‘Citadel’ TV Review: The Russo Brothers’ Atrocious Action Series Has No Personality

Joe Russo almost broke Twitter when he said that technology is moving with such momentum that we should expect AI-generated films and TV shows in the very near future. Not only was that a questionable thing to say with a potential writer’s strike looming on the horizon, but, well, recent Russo productions like “The Gray Man” haven’t exactly given anyone hope for the future of screenwriting. Maybe he was setting us up for lowered expectations regarding what he had his name on next.

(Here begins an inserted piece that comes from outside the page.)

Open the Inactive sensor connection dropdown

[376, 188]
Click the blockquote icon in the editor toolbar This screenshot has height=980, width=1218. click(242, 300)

READ MORE: The 70 Most Anticipated TV Shows & Mini-Series Of 2023

Watching Prime Video’s atrocious “Citadel,” produced by the Russo brothers, might lead someone to believe that Russo was already using A.I. to produce his shows and films because this one feels created by and for the algorithm. It has gorgeous stars doing action-y things that should remind viewers of projects like “The Bourne Legacy” or even “Mr. and Mrs. Smith” but are more reminiscent of this bland era of high-budget streaming products that feel more like CGI creations than flesh-and-blood people (think the recent Apple TV+ dud “Ghosted” for an equivalent lack of personality). Everyone involved with “Citadel” is too talented to be sucked into this bland noise generator, a show that will likely make enough money for Prime because of its sexy stars and international appeal but will do nothing to help the company’s recently reported trouble with carving out an identity for viewers.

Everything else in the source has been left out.